Muitos se ajuntaram de boa vontade. Outros, meio que desconfiados, procuraram sair da praça, mas toparam com militares postados a cada rua, beco ou viela que desembocava na praça, impedindo a saída de quem quer que fosse. A multidão estava confinada naquele espaço.

— Amigos! A Revolução precisa de voluntários. Precisamos de defensores, professores e gente nova para ajudar a atingir nossas metas. – disse o chefe.

Os guerrilheiros foram organizando a massa de homes e mulheres, voluntários ou não, em quatro filas defronte ao palanque. Não foi difícil, pois todos acreditavam no arrazoado do chefe da revolução.

Mesmo aqueles que tentaram, no primeiro momento, uma evasão e tinham sido impedidos, acabaram por adiantar-se e fizeram parte das fileiras.

Entrementes, três guerrilheiros abriram um espaço e chegaram arrastando um jovem negro, alto e magro, que berrava a pleno pulmões, mesmo após receber uma coronhada na boca, que sangrava.

—No voy!

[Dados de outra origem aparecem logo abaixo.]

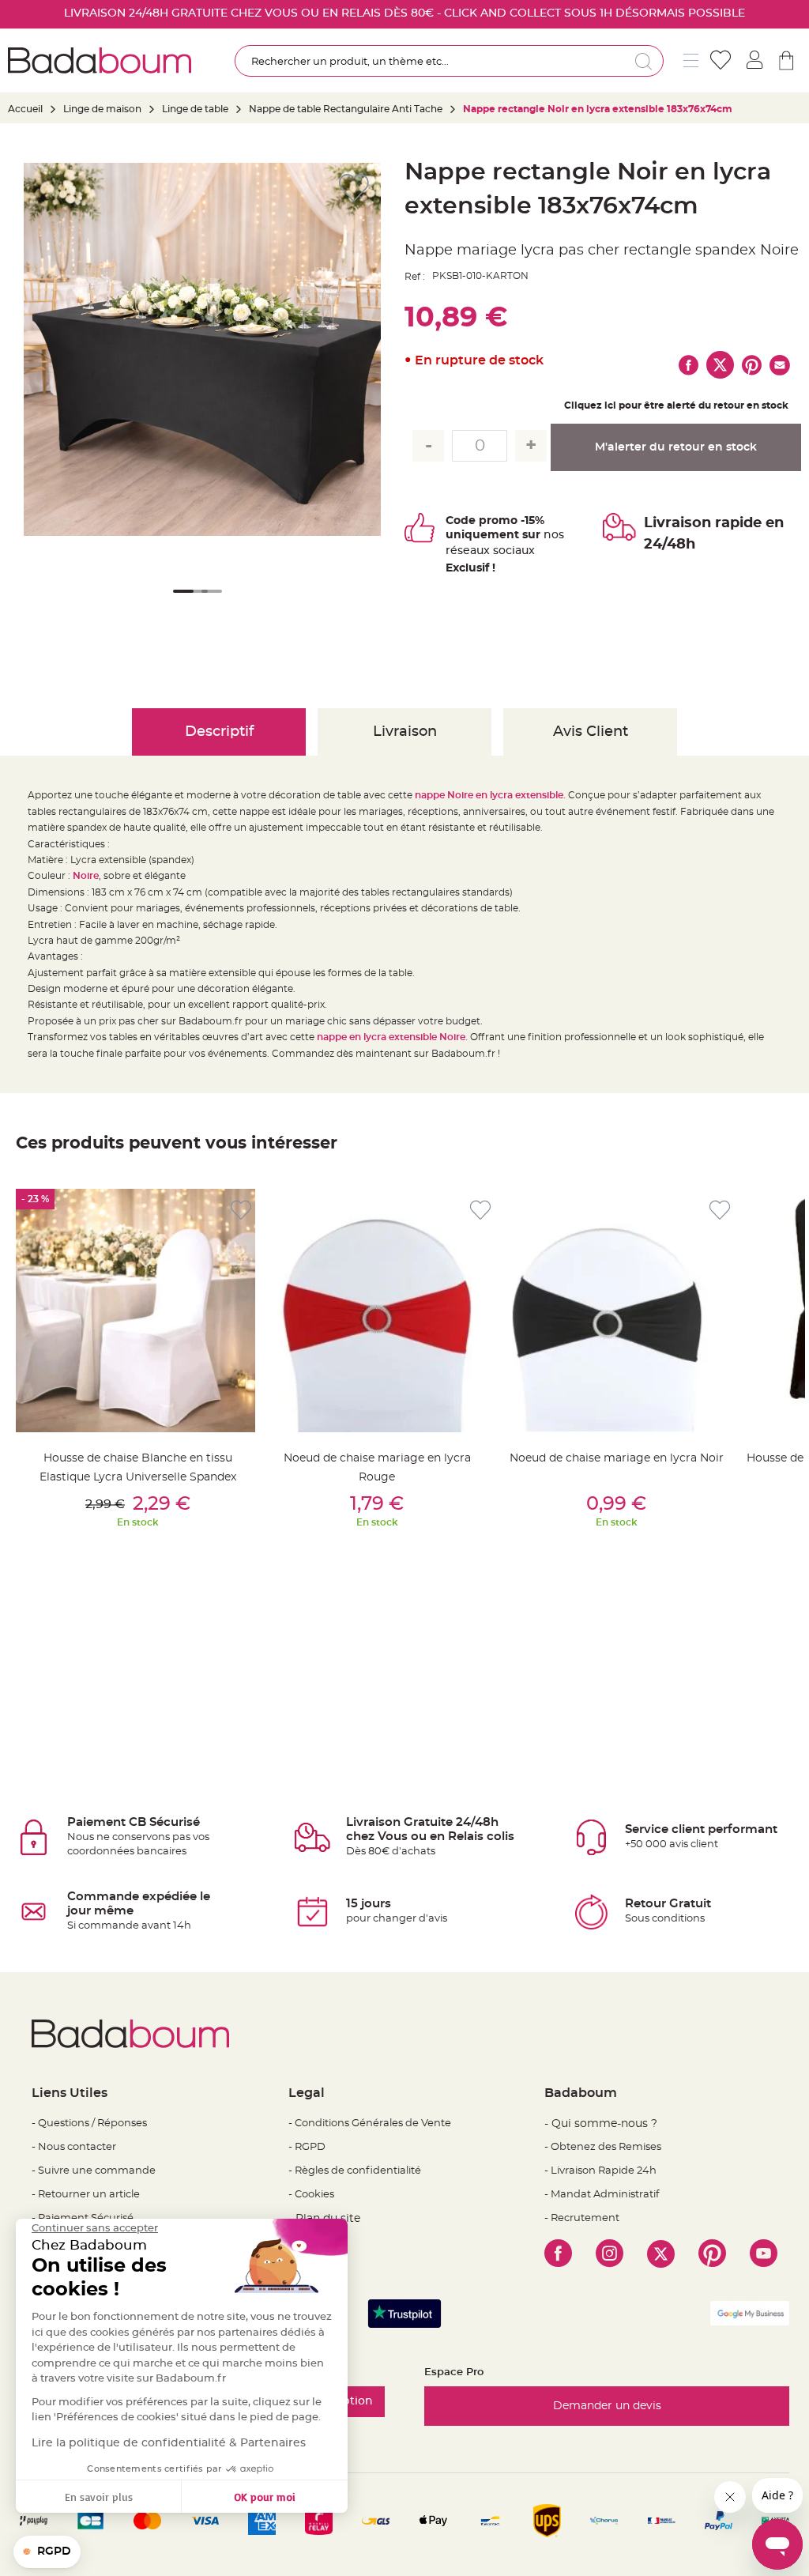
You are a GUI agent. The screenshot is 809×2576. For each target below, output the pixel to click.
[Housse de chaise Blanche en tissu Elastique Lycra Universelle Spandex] (137, 1310)
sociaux (512, 550)
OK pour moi (264, 2496)
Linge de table (195, 109)
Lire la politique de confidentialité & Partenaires (169, 2443)
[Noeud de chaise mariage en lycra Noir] (616, 1310)
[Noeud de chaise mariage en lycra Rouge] (377, 1310)
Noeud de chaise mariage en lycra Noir (617, 1458)
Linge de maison (102, 109)
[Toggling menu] (690, 60)
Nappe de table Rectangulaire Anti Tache (345, 109)
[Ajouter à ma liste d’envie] (241, 1210)
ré (451, 550)
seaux (473, 550)
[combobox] (449, 61)
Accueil (25, 109)
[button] (180, 601)
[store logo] (99, 60)
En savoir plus (99, 2496)
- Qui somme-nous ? (600, 2123)
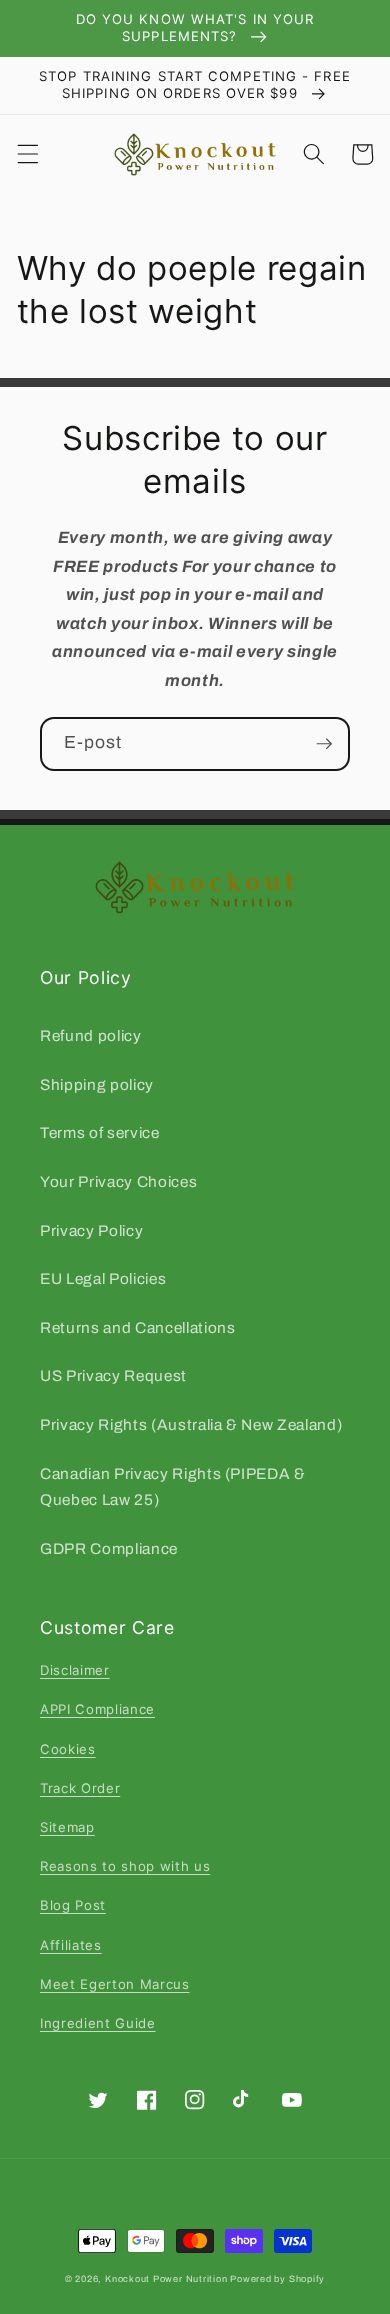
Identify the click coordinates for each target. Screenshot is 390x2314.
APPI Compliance (97, 1709)
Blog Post (73, 1905)
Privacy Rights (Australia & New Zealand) (191, 1424)
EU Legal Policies (103, 1278)
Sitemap (67, 1827)
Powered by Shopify (277, 2279)
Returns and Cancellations (138, 1327)
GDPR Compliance (109, 1548)
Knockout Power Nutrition (166, 2279)
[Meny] (27, 154)
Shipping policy (97, 1084)
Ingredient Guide (98, 2023)
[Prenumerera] (324, 744)
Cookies (68, 1749)
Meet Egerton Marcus (115, 1984)
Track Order (80, 1788)
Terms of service (100, 1132)
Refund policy (91, 1035)
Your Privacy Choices (118, 1181)
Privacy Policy (91, 1230)
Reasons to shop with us (125, 1866)
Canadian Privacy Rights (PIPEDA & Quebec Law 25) (173, 1487)
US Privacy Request (113, 1375)
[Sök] (314, 154)
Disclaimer (75, 1670)
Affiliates (71, 1945)
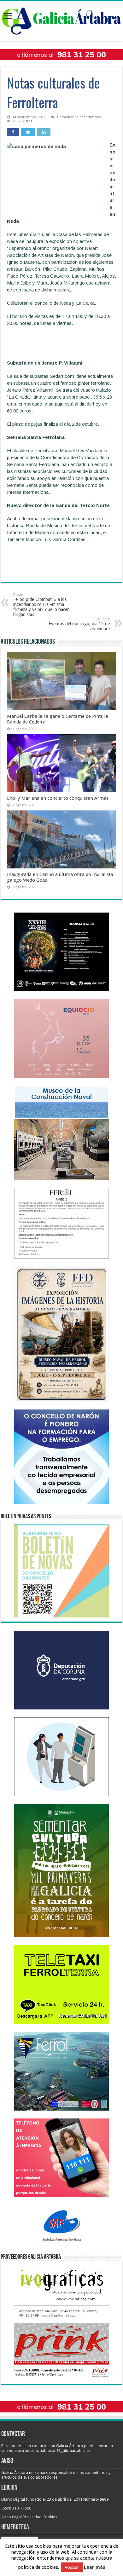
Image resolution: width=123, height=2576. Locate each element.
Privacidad (32, 2517)
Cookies (50, 2517)
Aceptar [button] (72, 2567)
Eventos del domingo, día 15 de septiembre (79, 624)
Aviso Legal (11, 2517)
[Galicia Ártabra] (61, 19)
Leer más (94, 2567)
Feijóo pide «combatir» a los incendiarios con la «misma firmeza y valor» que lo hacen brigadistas (41, 605)
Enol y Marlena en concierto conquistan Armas (57, 798)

No voy! Não quero morrer!

Muitos o reconheceram: era Pablito Manso, um habitante da capital, conhecido por sua loucura pacífica e seu amor pelos animais. Vivia da caridade dos que transitavam pela Calle Principal.

Os berros chegaram até os ouvidos de Padre Cerromonte, que à porta da catedral, observa os acontecimentos. “Estão recrutando os jovens para seus propósitos”, pensou. Sabia que aquela convocação iria acabar em confusão que já se iniciava.

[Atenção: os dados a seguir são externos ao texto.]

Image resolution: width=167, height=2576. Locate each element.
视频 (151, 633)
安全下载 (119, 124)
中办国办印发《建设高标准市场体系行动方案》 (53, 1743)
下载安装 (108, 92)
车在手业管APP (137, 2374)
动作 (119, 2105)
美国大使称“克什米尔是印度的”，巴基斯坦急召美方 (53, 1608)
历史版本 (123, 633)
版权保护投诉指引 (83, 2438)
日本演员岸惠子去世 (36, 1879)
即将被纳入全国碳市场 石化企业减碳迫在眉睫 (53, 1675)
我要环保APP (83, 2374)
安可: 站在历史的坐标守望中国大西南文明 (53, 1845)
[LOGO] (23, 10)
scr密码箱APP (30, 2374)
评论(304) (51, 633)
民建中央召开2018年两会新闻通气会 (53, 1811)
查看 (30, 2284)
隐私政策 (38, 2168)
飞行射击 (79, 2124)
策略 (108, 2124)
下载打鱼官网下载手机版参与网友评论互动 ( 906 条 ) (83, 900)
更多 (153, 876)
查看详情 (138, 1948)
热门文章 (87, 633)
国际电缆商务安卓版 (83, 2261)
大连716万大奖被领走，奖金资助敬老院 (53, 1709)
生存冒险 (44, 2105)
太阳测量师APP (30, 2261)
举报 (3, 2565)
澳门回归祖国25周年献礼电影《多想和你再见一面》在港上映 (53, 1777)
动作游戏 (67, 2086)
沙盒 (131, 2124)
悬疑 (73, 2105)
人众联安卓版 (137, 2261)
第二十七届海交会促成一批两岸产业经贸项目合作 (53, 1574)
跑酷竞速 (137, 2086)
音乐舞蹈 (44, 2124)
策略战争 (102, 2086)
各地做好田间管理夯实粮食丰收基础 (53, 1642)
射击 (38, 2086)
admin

Com as mãos amarradas atrás do corpo, Pablito foi jogado à frente do palanque. Caiu de joelhos e continuou a gritar “no voy, no voy” como se fosse um disco defeituoso.

El Gran Guión pensou “este negro será um bom exemplo para quem pensa que pode nos escapar” e deu uma ordem só audível aos três guerrilheiros que haviam trazido Pablito.

Padre Cerromonte desceu as escadas da catedral, abrindo caminho entre a multidão, no intuito de explicar às autoridades de que tratava de um louco, que não ajudaria em nada à revolução.

Não deu tempo. Como numa câmara lenta, viu os três soldados apontarem seus fuzis para o jovem ajoelhado e dispararem.

Quando chegou ao local, o padre só viu uma massa informe do negro louco e das roupas totalmente cobertos de sangue.

ANTONIO ROQUE GOBBO

Belo Horizonte, 18 de junho de 2015

Conto # 902 da SÉRIE 1.OOO HISTÓRIAS.